Could 16-Year-Olds Vote in City Elections? One Cincinnati City Councilmember Says He's Looking Into it

A few other cities have lowered their voting ages. And voters in one Ohio village — Yellow Springs — will decide on the question in November. But not everyone is thrilled with the idea.

click to enlarge Cincinnati City Councilmember P.G. Sittenfeld - Provided
Provided
Cincinnati City Councilmember P.G. Sittenfeld

If the law lets you drive a car at 16, should you also be allowed to cast a ballot in a local election at that age? One Cincinnati City Councilmember is interested in figuring that out. 

Councilmember P.G. Sittenfeld yesterday tweeted that he's heard from some city residents that they would like the voting age for municipal elections set at 16. 

"I think it's interesting — and I'd support it," Sittenfeld tweeted. "We're getting the analysis on whether doable from City Law Dept." 

Lowering Cincinnati's voting age would take amending the city's charter — something voters (ages 18 and over only, of course) would need to weigh in on. Would voters go for it? Not everyone is thrilled by the idea.

Nationally, the voting age has been 18 since 1971, when the 26th Amendment to the U.S. Constitution barred states from setting it higher. Four states by that point — Alaska, Georgia, Hawaii and Kentucky — already had lower voting ages than the prior constitutionally-mandated age of 21.

Some supporters of the constitutional amendment expressed consternation that young people could be drafted to fight in the Vietnam War before they were old enough to vote. Opponents — including officials in states like Texas and Oregon, who challenged an earlier congressional expansion of the 1965 Voting Rights Act lowering the voting age — argued that 18-year-olds were not mature enough to vote. That challenge went all the way to the U.S Supreme Court, which ruled that Congress had the right to set the voting age at 18 for federal elections but not state and local ones. That, in turn, brought about the subsequent constitutional amendment.

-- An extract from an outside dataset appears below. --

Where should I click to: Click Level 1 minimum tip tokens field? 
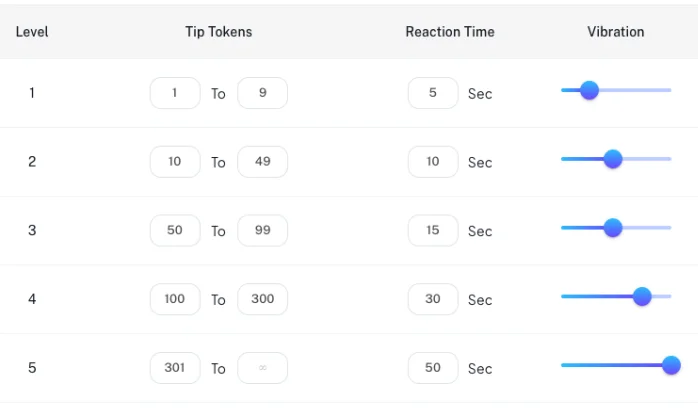[175, 93]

All that is to say that, on the surface, there is nothing to suggest that a state or municipality can't set its voting age lower than 18 if it so chooses. Sixteen states, including Ohio, allow 17-year-olds to vote in party primaries or caucuses if those voters will be 18 in time for the general election. Some restrict that right to presidential elections only, while others leave it open to other races as well.

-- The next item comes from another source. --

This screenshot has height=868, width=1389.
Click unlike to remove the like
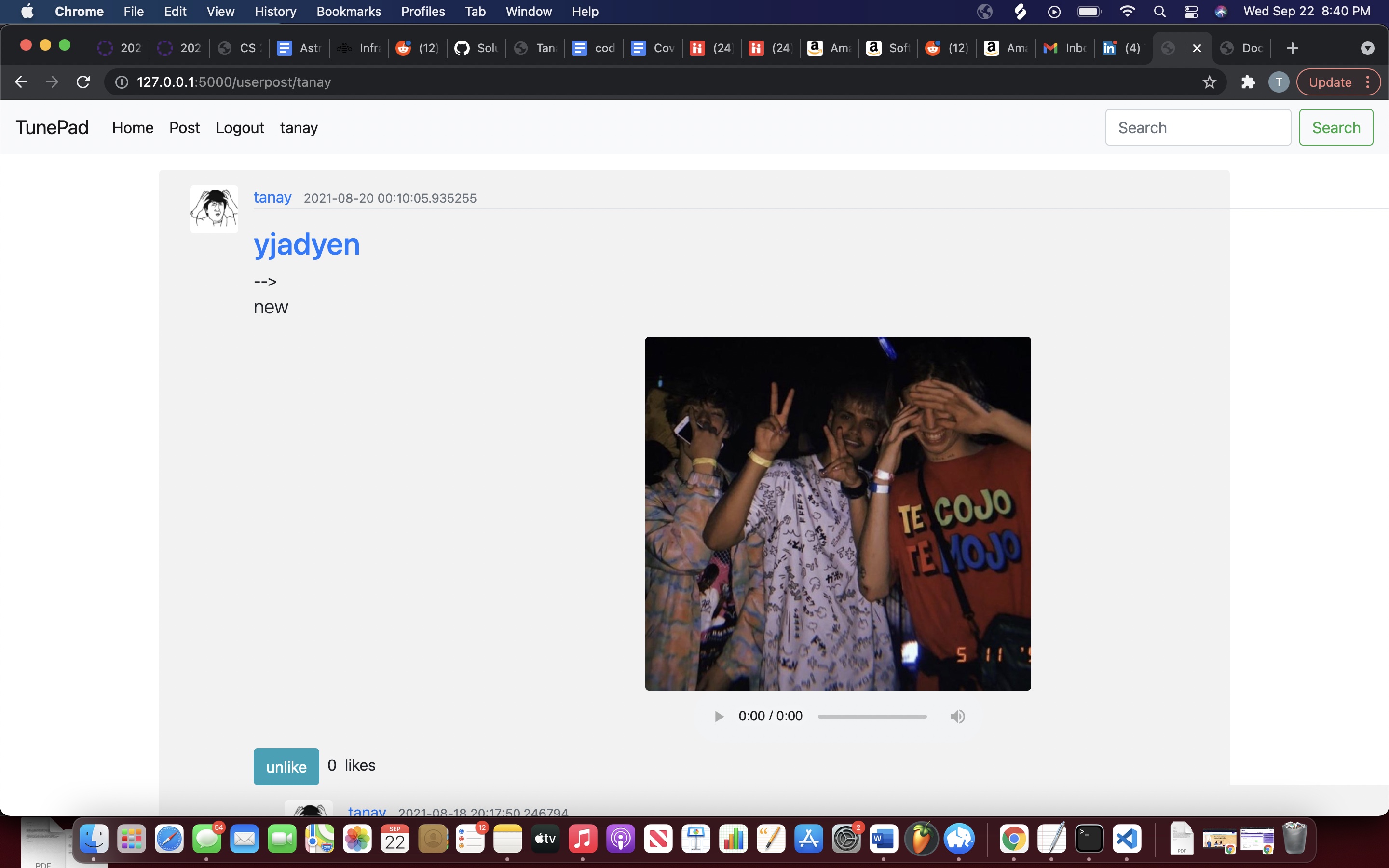coord(286,766)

Some cities have gone further. Takoma Park, Maryland, a liberal-leaning suburb of Washington, D.C., was the first in the nation to lower its municipal voting age to 16 in 2013. At least two other cities in Maryland — Greenbelt and Hyattsville — followed suit. And Berkeley, California lowered the voting age in its school board elections to 16 in 2018.

There are bills in the Oregon and California State Houses that would lower the statewide voting ages there to 16 and 17, respectively. Lawmakers in other states and Washington, D.C. have introduced similar legislation in recent years, but it hasn't passed.

Closer to home, Yellow Springs voters will weigh in on whether to lower the voting age there to 16 in the Nov. 5 election. The village's solicitor said he doesn't anticipate any legal challenges from the state coming over that change or other proposed voting changes Yellow Springs residents will find on their ballots.

As you might expect from an idea floated on a social media site, reaction to Sittenfeld's tweet was, shall we say... mixed. Some supported the concept, but it also drew a lot of criticism. One observation some critics made: the city (and the state of Ohio) just upped the age at which a person can legally buy cigarettes to 21.

Others pointed out that the city needs to get better turning out already-eligible voters. Less than a third of eligible voters cast ballots in the city's last mayoral election in 2017, for example.

"I think a better effort would be to focus on getting more of the already eligible voters aged 18-25 to actually register," one tweeter wrote. "And vote. Last time I checked, nationally, less than 28% were. I personally like the 18 rule, follows the legally adult definition."

For his part, Sittenfeld has said he's still gathering information for now. 

"Constituents have asked us about this, so as we do, we're getting them an answer," he wrote in a follow-up tweet. "It would be for municipal elections only; we'll see what the analysis reflects about what Home Rule allows."